Gaëlle était debout, là, à l'attendre. Elle s'inquiétait du fait que le jeune homme se faisait trop attendre. Le jeune étudiant esquiva à l'intersection du stade national un bus qui se dirigeait vers le centre-ville. De peu, le chauffeur le laissera pour mort sur le macadam gris de 3heures 30. Il fait un doigt d'honneur au chauffard qui poursuivit son trajet, sans se retourner.
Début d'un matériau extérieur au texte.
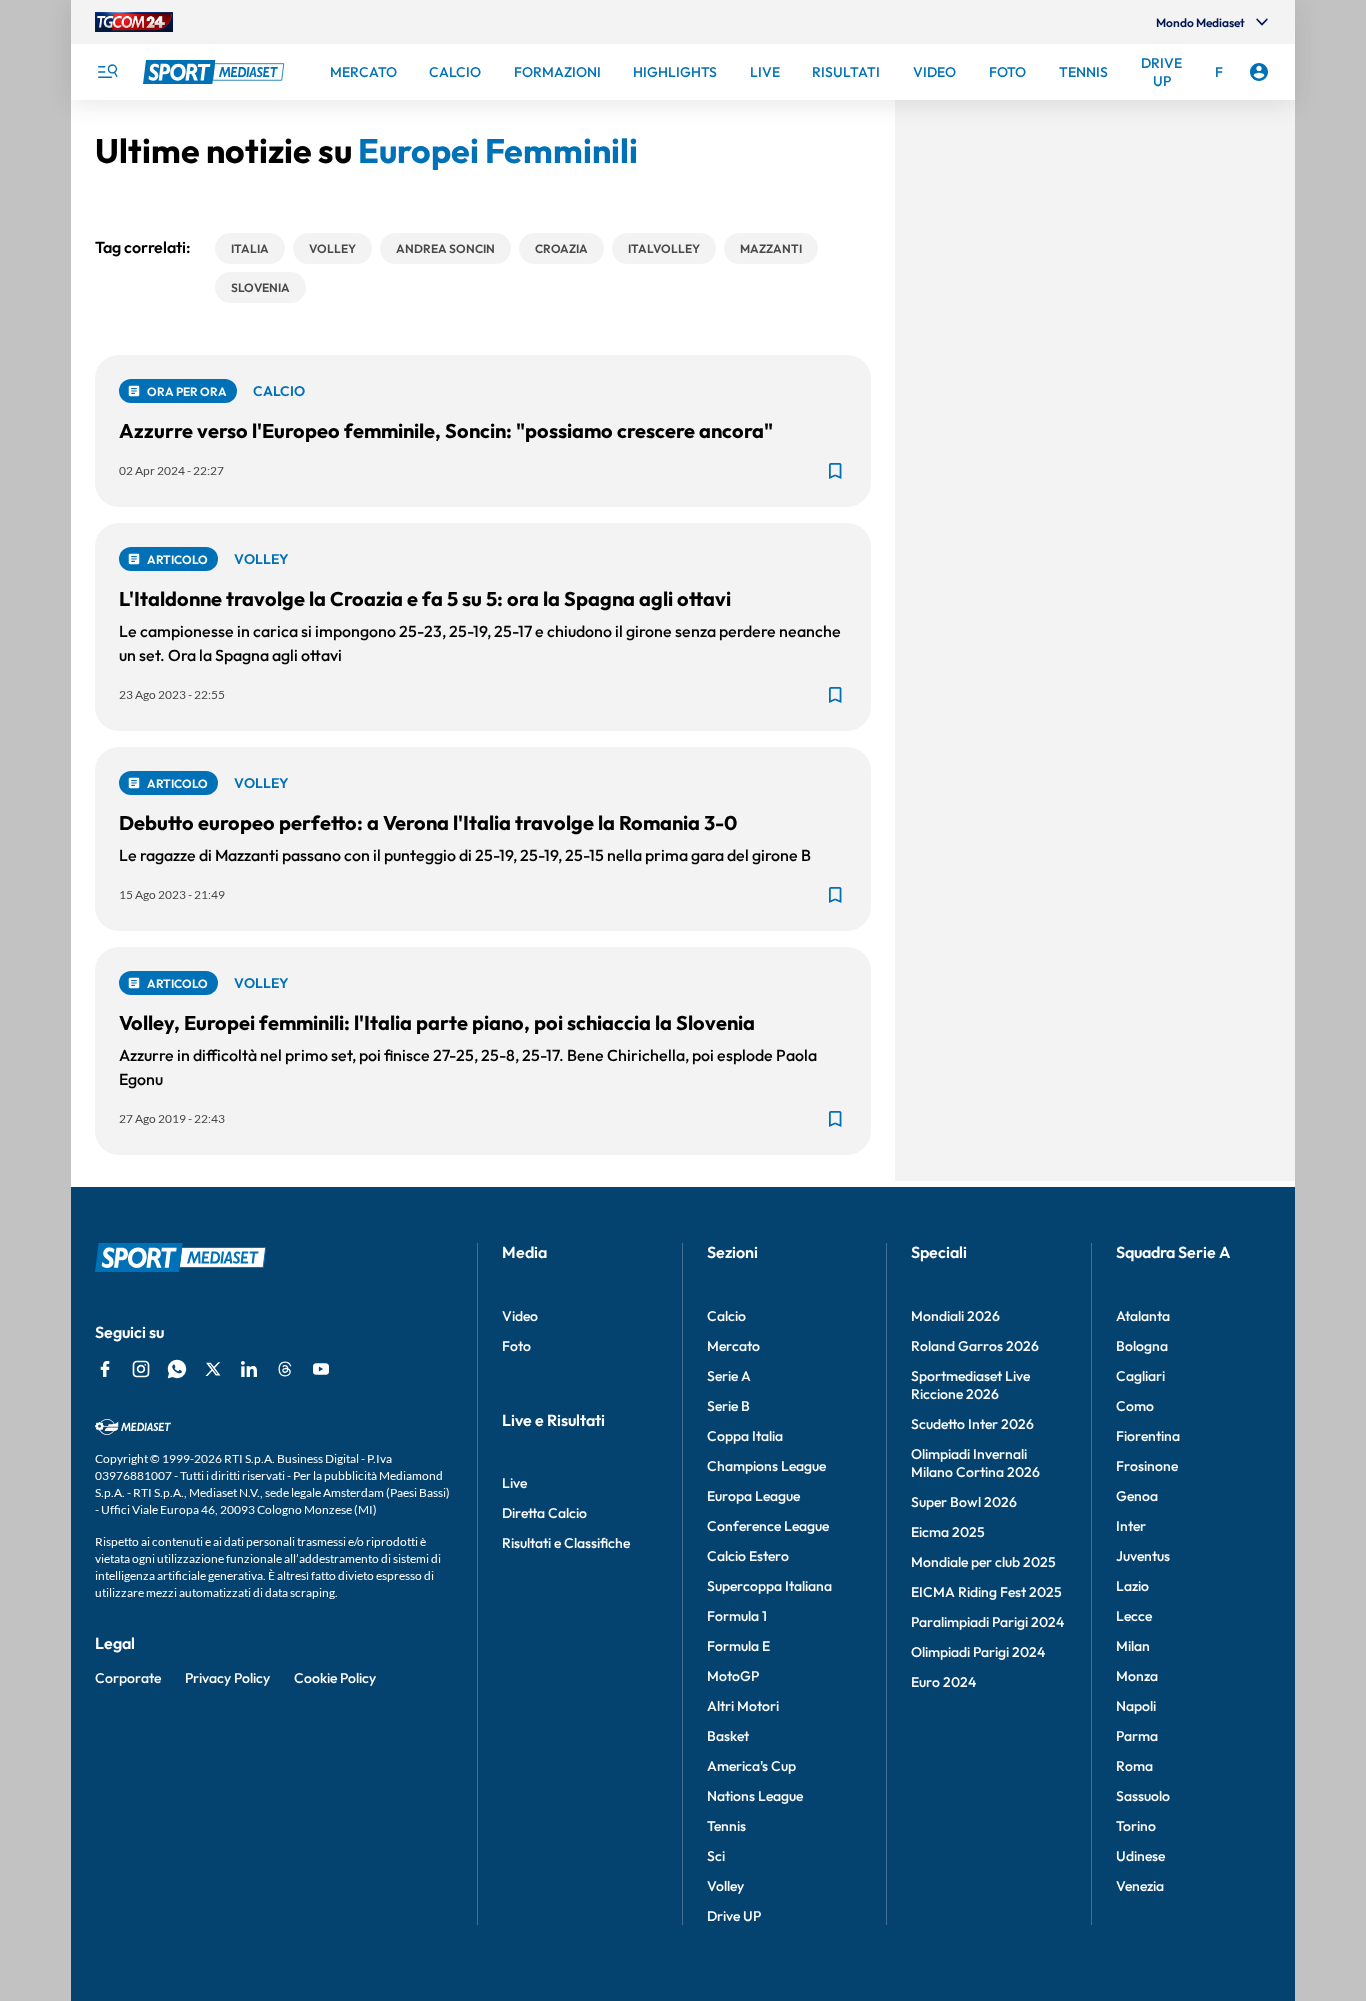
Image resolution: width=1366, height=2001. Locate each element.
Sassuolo (1143, 1796)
L'inquiétude de la jeune femme décuplait. Où Pierre pourrait-il être à cette heure? Il a promis de venir, c'est vrai. Avait-il déjà pris la route? Son portable ne décrochait pas. Des coups de feu dans les environs ont laissé sur le sol deux hommes grièvement blessés. Un vieux, un peu philosophe, glissa qu'il s'agissait deux bandits du quartier Bolosse. D'autres ajoutaient, à leur manière, que c'était deux cambistes, ces gens qui se convertissent de la nuit glacée sur Port-au-Prince au matin tropical en agents de change de la devise américaine.
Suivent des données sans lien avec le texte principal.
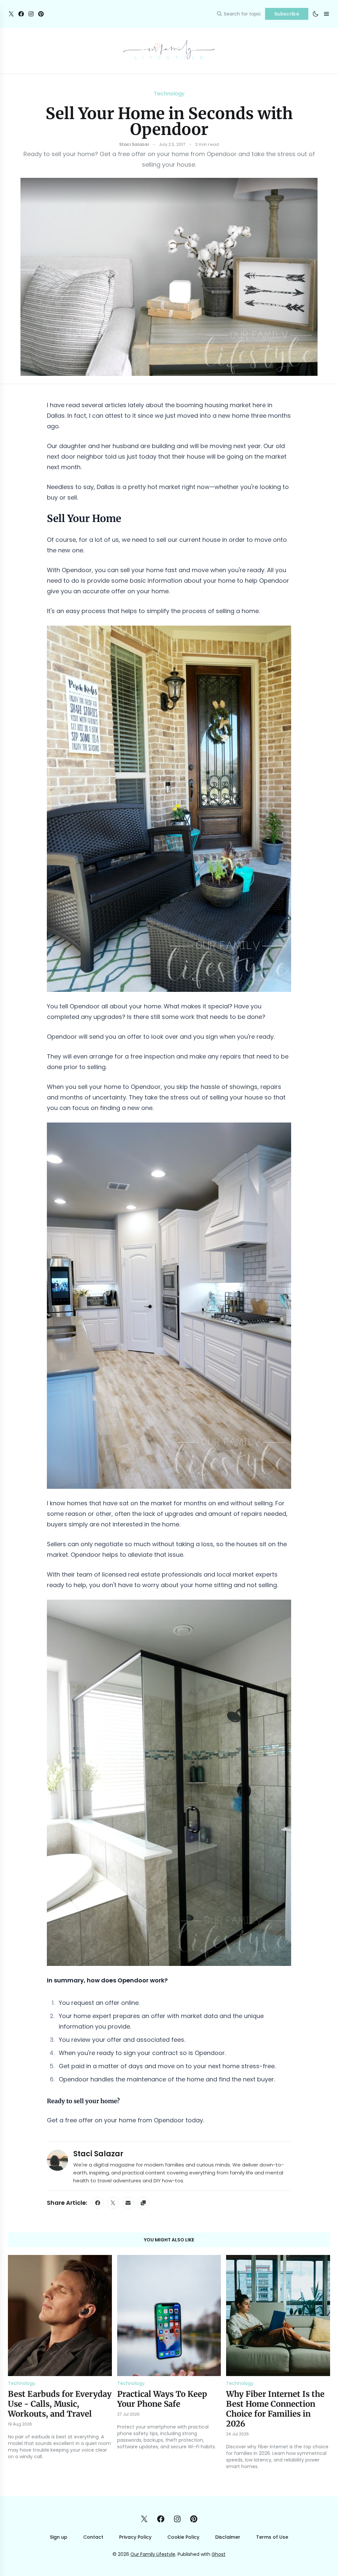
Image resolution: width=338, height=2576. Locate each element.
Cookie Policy (183, 2537)
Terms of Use (272, 2537)
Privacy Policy (135, 2537)
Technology (169, 93)
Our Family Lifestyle (152, 2554)
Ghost (218, 2554)
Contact (93, 2537)
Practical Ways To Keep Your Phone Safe (162, 2399)
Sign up (58, 2537)
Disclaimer (227, 2537)
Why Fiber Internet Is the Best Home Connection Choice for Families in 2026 (275, 2409)
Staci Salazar (98, 2154)
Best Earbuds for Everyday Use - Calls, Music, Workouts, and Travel (60, 2404)
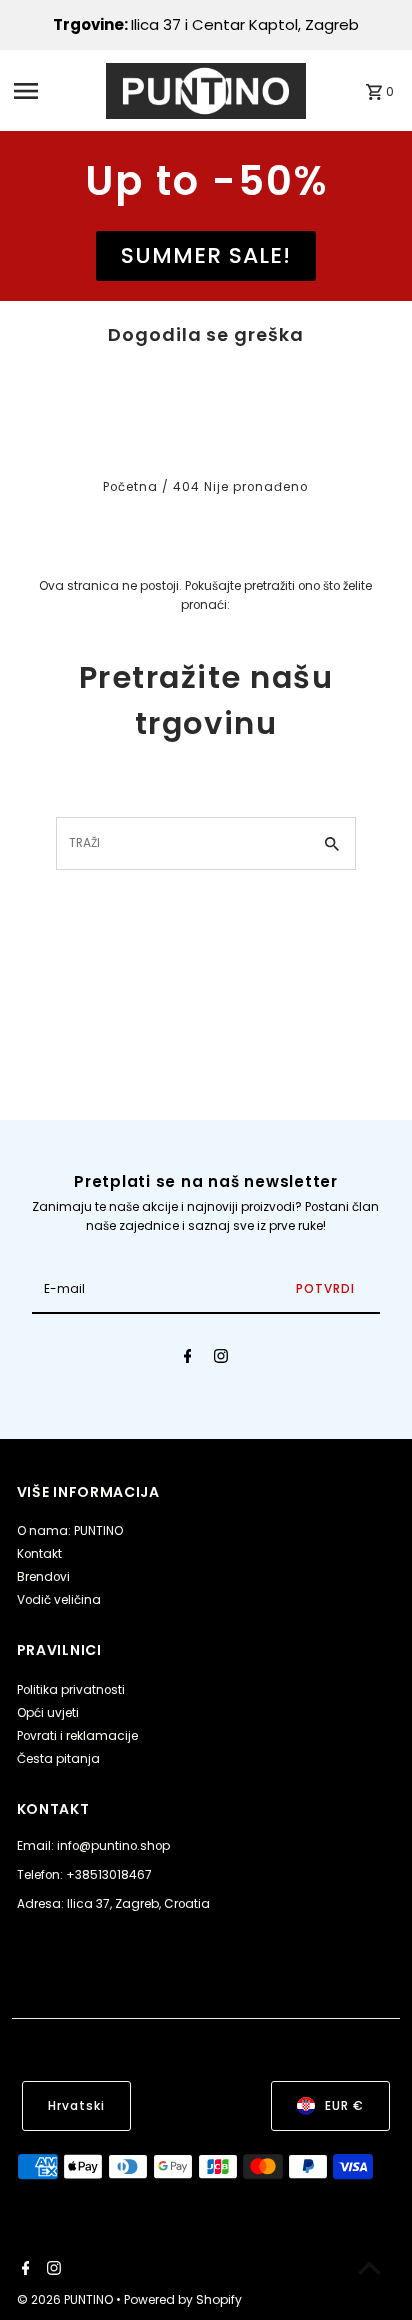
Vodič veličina (59, 1600)
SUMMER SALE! (206, 255)
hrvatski (76, 2106)
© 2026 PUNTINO (66, 2299)
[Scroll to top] (369, 2267)
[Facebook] (188, 1359)
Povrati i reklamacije (77, 1736)
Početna (130, 487)
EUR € (344, 2106)
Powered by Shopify (183, 2299)
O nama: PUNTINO (70, 1531)
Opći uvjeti (48, 1713)
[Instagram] (221, 1359)
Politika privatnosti (71, 1690)
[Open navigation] (54, 91)
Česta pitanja (58, 1759)
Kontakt (39, 1554)
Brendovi (43, 1577)
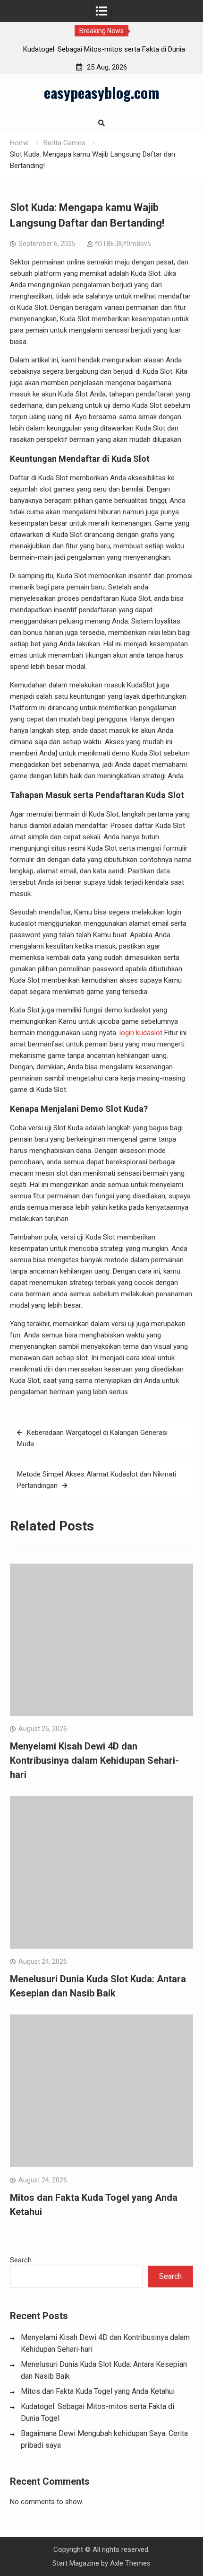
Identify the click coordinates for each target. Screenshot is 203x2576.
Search (21, 2260)
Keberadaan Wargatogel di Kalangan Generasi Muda (92, 1438)
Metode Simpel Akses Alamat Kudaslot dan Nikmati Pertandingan (96, 1480)
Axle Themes (130, 2563)
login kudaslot (140, 1033)
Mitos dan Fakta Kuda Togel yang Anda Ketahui (98, 2391)
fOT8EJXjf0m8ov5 (123, 243)
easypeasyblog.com (101, 92)
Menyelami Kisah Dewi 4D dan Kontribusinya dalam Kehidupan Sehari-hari (94, 1760)
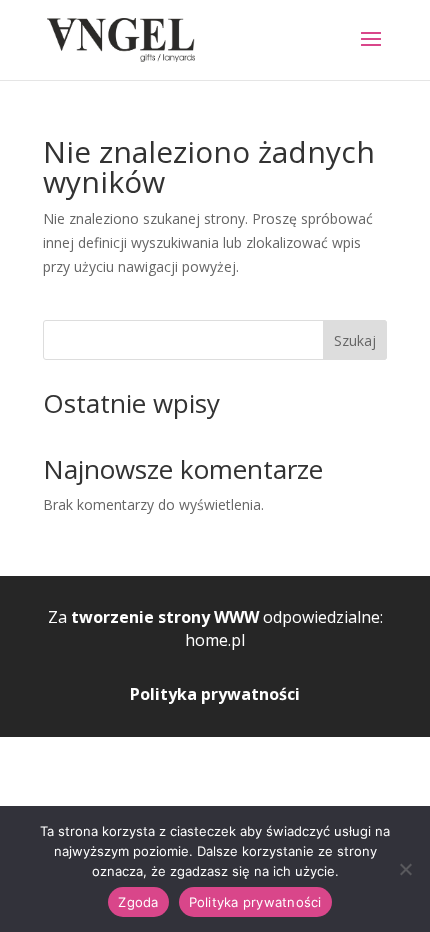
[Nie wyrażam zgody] (405, 869)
Le ciel de quatre heures PM descendait lentement ses rideaux gris sur la ville. Pierre attaqua le dernier virage qui le conduisit chez la jeune femme. Les marchands occupèrent jusqu'aux derniers retranchements les moindres périmètres des trottoirs et de la rue. Il faufila à travers les étals de fruits déposés à même le sol. Il entre par un premier corridor, puis un deuxième couloir. Il pénétra le troisième et monta allègrement les innombrables marches.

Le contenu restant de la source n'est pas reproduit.